Tellement compliqué (…)

Tellement compliqué de faire simple

Un peu plus de quatre mille pages sont aujourd’hui nécessaires au Dalloz pour contenir les 10 000 articles de lois, décrets et arrêtés régissant les relations professionnelles entre les salariés et les employeurs. Ce corpus ne cesse d’augmenter. Le Code du Travail constitue un mille-feuille aussi indispensable qu’indigeste, sur lequel transpirent (abondamment) les partenaires sociaux et les professionnels du droit. Bien sûr, personne n’a vraiment intérêt à une réduction à la tronçonneuse de cette masse, car ce code est le fruit d’années de travail, de réflexion et de négociations pour régir de façon équilibrée notre vie au boulot.

L’époque est, paraît-il, à la « simplification ». Vraiment ? Si oui, c’est là que les choses se compliquent...
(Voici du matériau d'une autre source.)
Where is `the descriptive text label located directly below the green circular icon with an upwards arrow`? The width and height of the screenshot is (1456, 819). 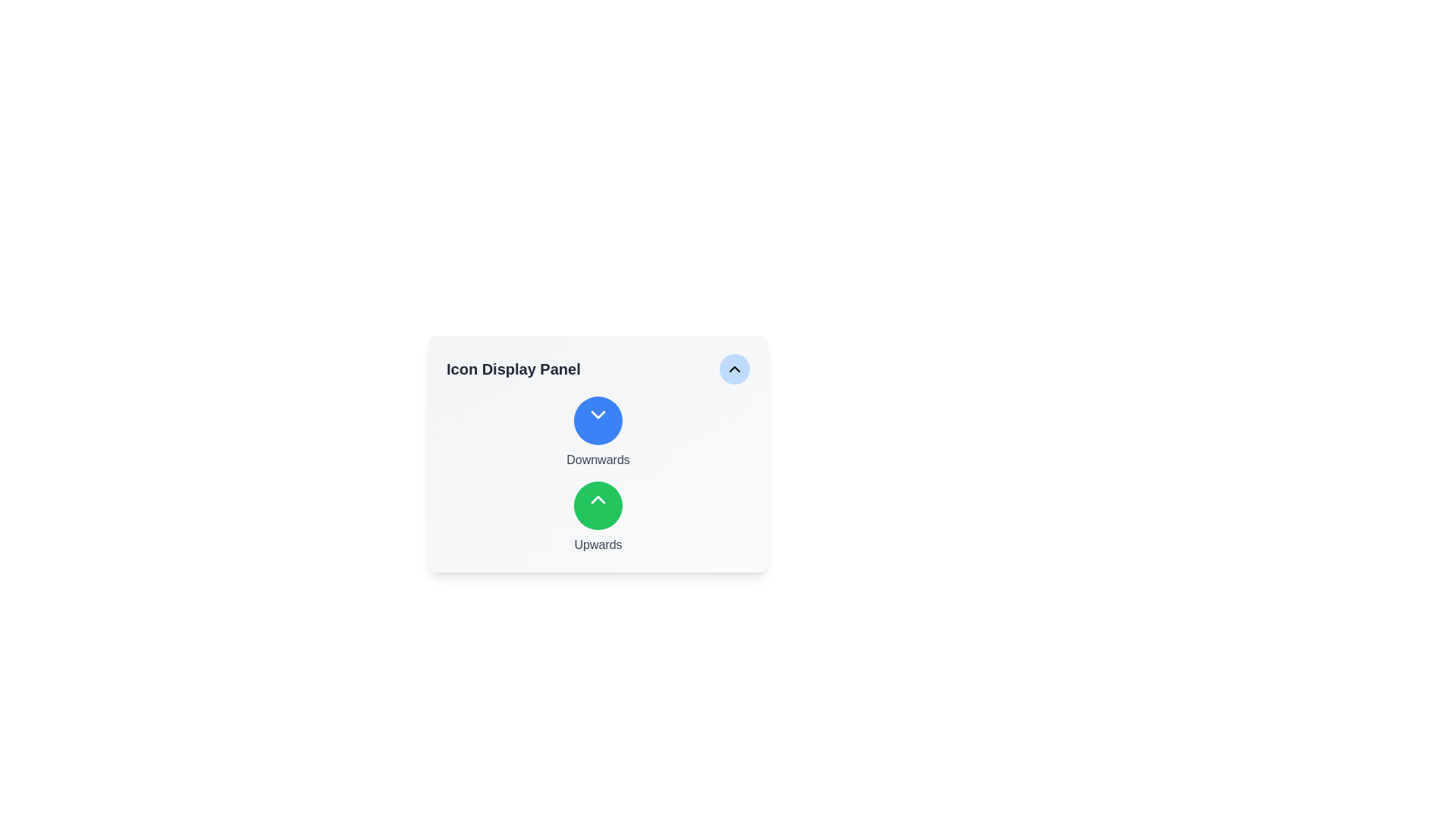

Par exemple, en apprenant que la Commission européenne souhaite réduire à un an le contrôle technique obligatoire des voitures de plus de dix ans, l’automobiliste français a quand même la fâcheuse impression que l’on cherche encore à l’enquiquiner dans un « toujours plus » avec une nouvelle mesure technico-administrative dont Bruxelles a le secret. Alors que le but recherché – supprimer les voitures dangereuses et polluantes – semble louable, il est cependant loin d’apparaître comme une nécessaire évidence : combien d’épaves encore roulantes parmi les 22 millions d’autos qui seraient concernées dans l’Hexagone ? Très peu, grâce au contrôle technique obligatoire tous les deux ans qui élimine impitoyablement les guimbardes. En revanche, nos Twingo de première génération et autres modèles ‘vintage’, même cabossés, sont indispensables à beaucoup pour se rendre au travail, en courses, pour traverser les déserts médicaux, le tout en slalomant entre les radars toujours plus nombreux, les ZFE qui ont du plomb dans l’aile, et les nouvelles voies réservées au covoiturage.
La surcharge financière pour un contrôle technique annuel représente une dépense équivalente à celle d’un plein. C’est loin d’être négligeable pour les plus modestes : environ 8 % d’un Smic mensuel net. Les Gilets jaunes ont démarré pour une taxe de quelques centimes par litre seulement. Il y a là de quoi faire réfléchir le Parlement européen et les États membres au moment de valider – ou pas – cette nouvelle mesure.

Entre la théorie et la réalité, le fossé ne cesse de se creuser. Les Français le constatent chaque jour dans leur vie quotidienne. Ils ont le sentiment que leurs libertés s’amoindrissent par un excès de normes, de règles et – oserons-nous le dire – de lois dont les discussions à l’Assemblée déchirent le tissu national sans toujours apporter les effets bénéfiques et tangibles escomptés. Pour ne rien dire des textes n’ayant jamais « bénéficié » de décrets d’application…
Ce cholestérol administratif, cette sorte de «  tout ça pour ça  » engorge la machine. Cela fait des années que les gouvernements successifs veulent simplifier, sans y parvenir. La très officielle « direction interministérielle de la transformation publique » est le nouveau comité Théodule chargé de cette mission. Sa première ambition est de « rendre clair le langage  » avec l’administration pour permettre « au destinataire visé de facilement trouver, comprendre et utiliser l’information dont il a besoin  » (c’est bien le moins).

Un bon début, qui demande à l’évidence que soit encore simplifiée... la simplification.